Marketing as a discipline has reinvented itself several times over the past 50 years, and on the B2B front, the last five years have seen the rise of the era of integrated marketing, during which buyer behavior has been reshaped by the Internet.
"Buyers have changed the way they do their sourcing of information," Kathy Contreras, research director at B2B research and advisory firm SiriusDecisions(opens in new tab), said during a presentation to solution providers Tuesday at SuiteWorld. "They spend the majority of their time online sourcing before they even contact a salesperson."
Solution providers ignore that shift at their own peril, said Contreras.
"Making sure you're aware of that buyer behavior is really critical," she said.
That reliance on self-guided online research has resulted in a handful of marketing trends that solution providers must weave into an omnichannel strategy if they're going to grab all the business they can.
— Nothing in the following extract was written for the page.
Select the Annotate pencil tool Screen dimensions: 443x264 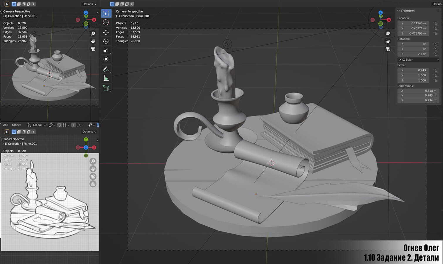pyautogui.click(x=106, y=69)
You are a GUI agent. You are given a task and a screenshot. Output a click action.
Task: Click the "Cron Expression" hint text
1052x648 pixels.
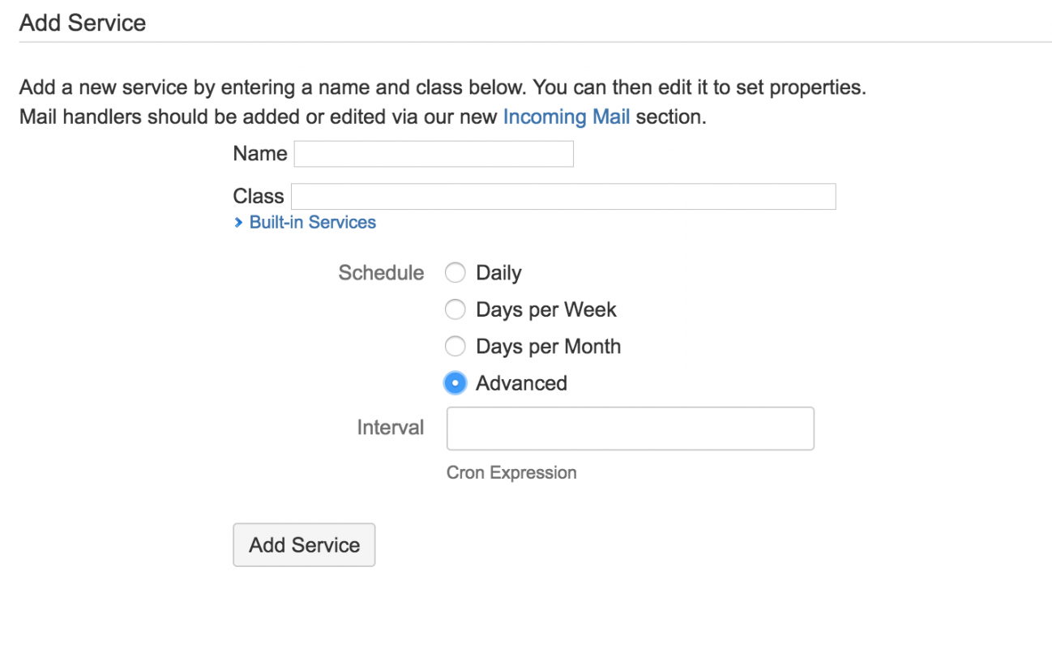point(511,473)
They must personalize their marketing, engage buyers in multiple channels, combine online and offline tactics and deliver content marketing to where buyers are.
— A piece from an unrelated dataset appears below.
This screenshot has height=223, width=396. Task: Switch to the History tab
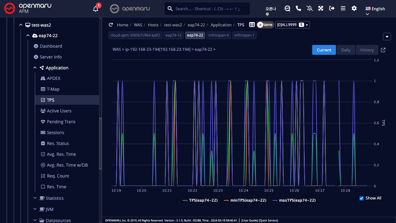coord(367,50)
Oh, and they need to integrate and measure what they're doing. Today's numerous digital channels result in trails of bread crumbs that marketing departments must invest in understanding, not only to make themselves more accountable, but also to take full advantage of the business opportunities.
"Marketing organizations that mark the buyer's journey via integrated multichannel programs create twice as much pipeline as those who do not," Contreras said. If you're not doing thorough measurement yet, she added, "now is the time to start."
And about that content advertising: Contreras strongly advises breaking it up into bite-sized chunks that reflect buyers' compressed schedules. To accent this point, Contreras asked for a show of hands of how many people had read a 10-page white paper, cover to cover, within the last three months. Only one person had.
She recommended sprinkling small bites of content throughout the numerous places that influence buyers during their research. Those can be anything from social media and association web sites to analyst and vendor blogs, or even the solution provider's own blog. Content should be packaged in multiple formats—as tweets, blog pots, white papers, videos, podcasts, webcasts or any other of a number of options.
And, of course, it's important to ready your web site to detect the impact that all of that content marketing is having, and to make sure buyers can use your site regardless of the devices they use.
"Make sure your web site is SEO optimized and mobile ready," Contreras said.
Going forward, Contreras said solution providers should plan to do more to understand buyer behavior, focus more on sales enablement, and make themselves more strategic and process-driven. And not to beat a dead horse, but they really need to be able to effectively measure all of this.
"For every area you spend in marketing, you should be able to track the return on that investment," said Contreras. "If you're not going to measure it, don't invest in it."